I wonder, “How do ‘normal’ families experience Christmas?”
I bet when people from “normal” families think of Christmas, they get all nostalgic about spending time with family, while for me it brings up unresolved anger and sadness. When other people see ornaments and string lights, they probably think back on fun memories of decorating the tree with loved ones… while for me it brings up memories of family members disagreeing on the best way to string the lights, and then them ultimately having a HUGE fight about it (when they are almost ALWAYS letting out pent-up anger from entirely different issues other than the tree).
For as long as I can remember, even the sound of Christmas music over the intercom at Walmart would make me break out in a nervous sweat, or even give me a panic attack if I was already feeling over the edge. I hear that music and I am a preteen again, watching the half-decorated living room delve into chaos as the Christmas tree argument has escalated to a shouting match.
Despite the anxiety each year, I do miss my family…

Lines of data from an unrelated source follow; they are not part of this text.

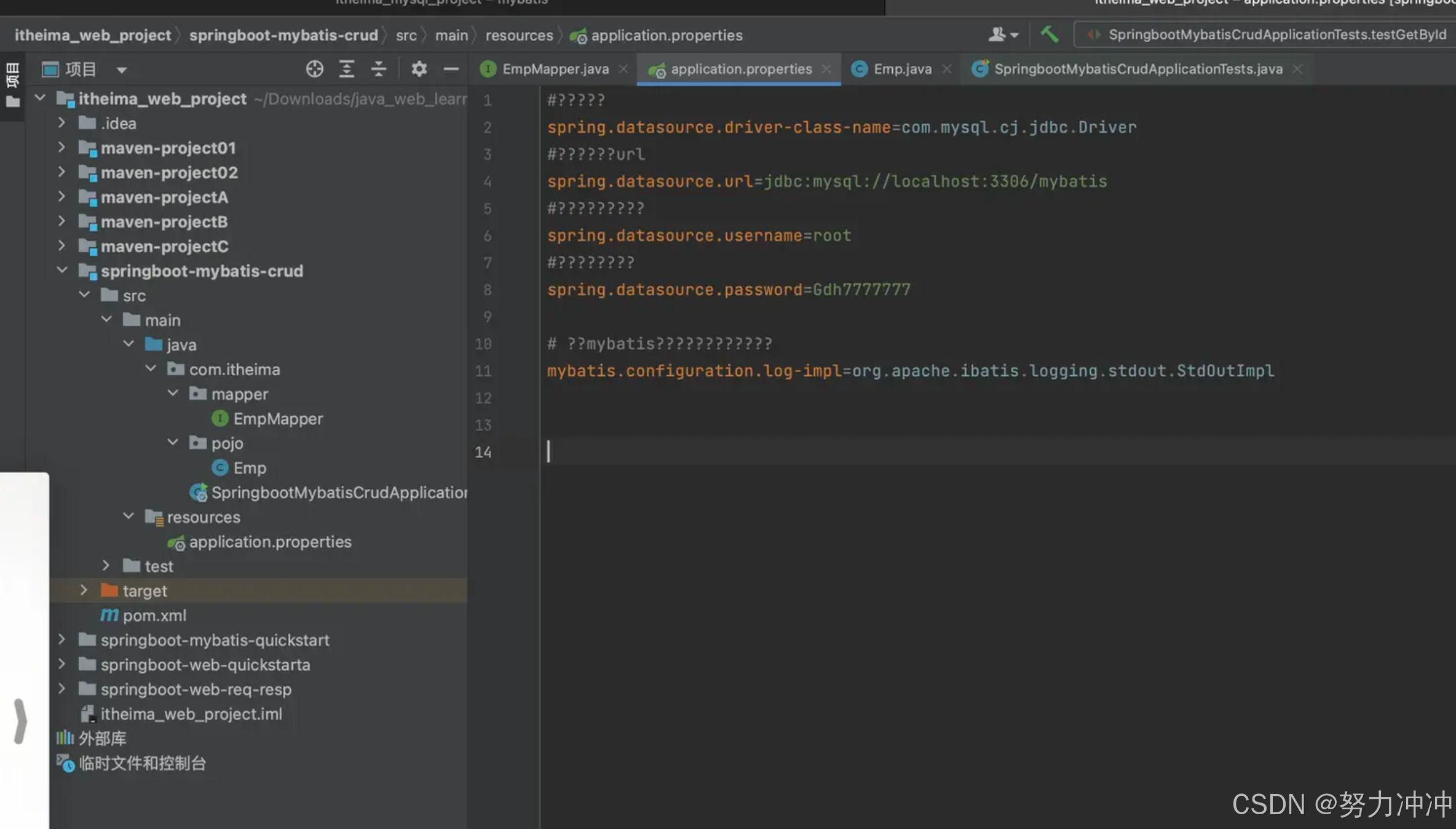The image size is (1456, 829).
Task: Click the folder icon in the left sidebar strip
Action: [12, 102]
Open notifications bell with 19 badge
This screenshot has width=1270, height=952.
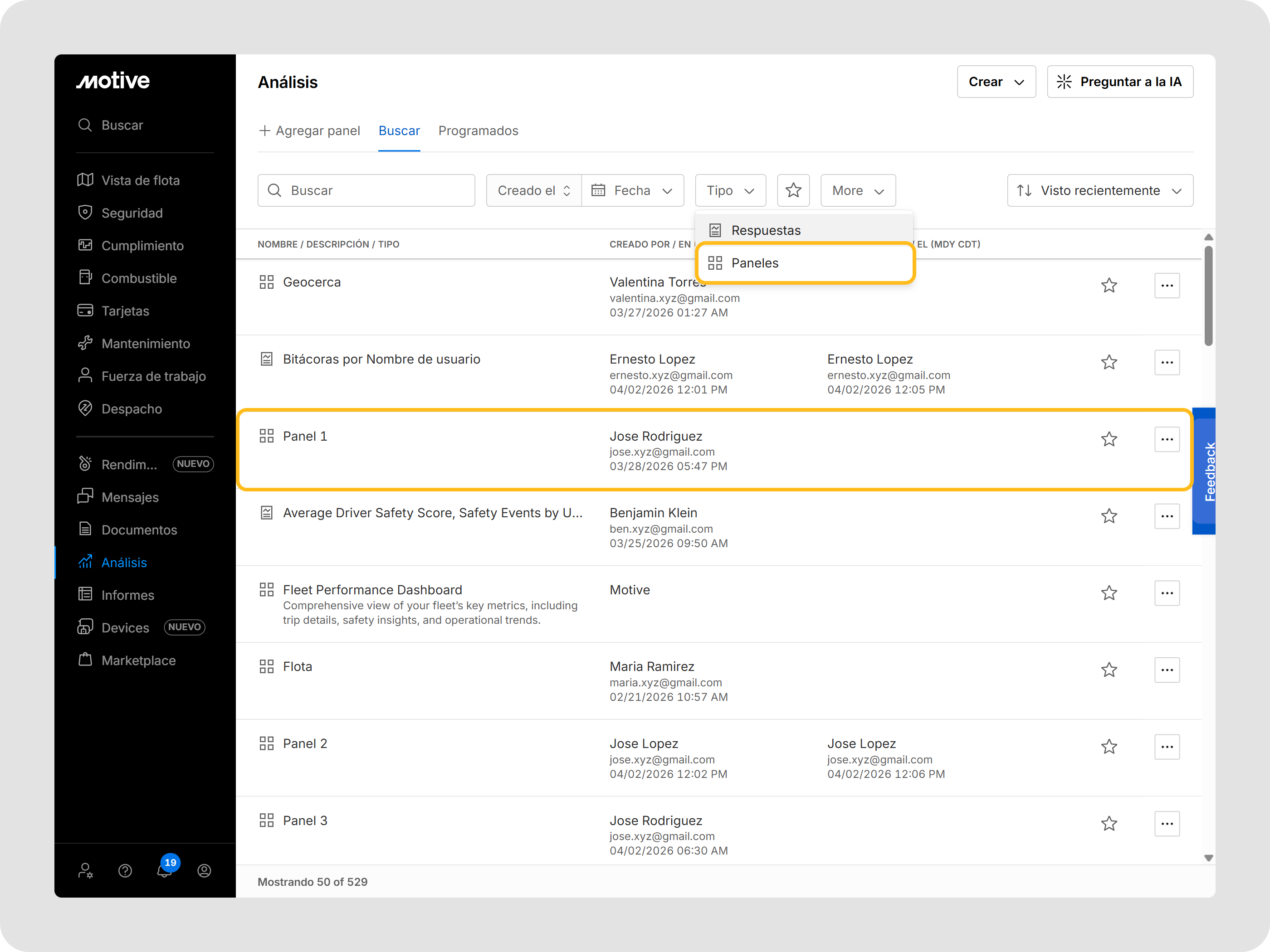(x=165, y=870)

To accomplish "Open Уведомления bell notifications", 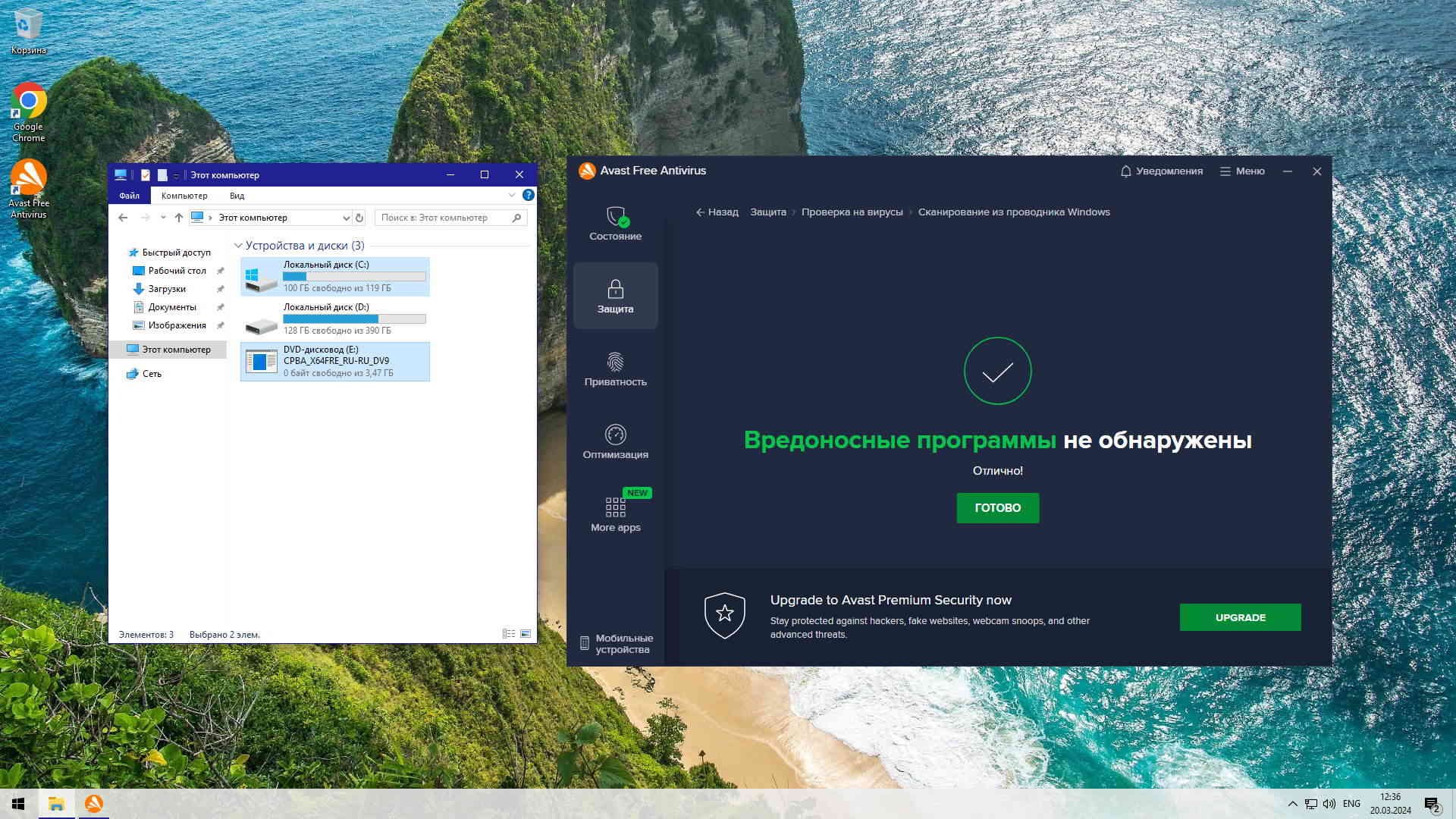I will point(1161,171).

My husband and I moved to Utah for his job three years ago and both of our families live back in Arkansas. We have only been able to see them once a year during the holiday season. But this year my hubby and I have made the decision to stay home because of COVID-19. Christmas is the #1 holiday for Chase and his family, so knowing this I feel disappointed for them (even if I don’t quite feel the same way about Christmas as they do). And since becoming a part of his family, I have come to know and love them like my own and I am bummed to not get to spend time with them this year.
There is something good coming out of not going home this year…
This will be the first Christmas with just me, my husband, and our two cats… and it feels a lot like a new chance to make the holiday our own. Before, we would come home and go straight to our week-long ritual of going back and forth between his parent’s home and my mom’s home. Then out of obligation, we would drive an hour away to my maternal grandparents’ house. Then my dad’s house. And then try to go see my brother and his wife’s family (who also live away from home and are shuffling back-and-forth to different houses). Then comes the overwhelming guilt for not making it to my paternal grandparents’ house, as well as my step-grandparents’ house, or to see my friends from high school. And on and on and on… You get the idea.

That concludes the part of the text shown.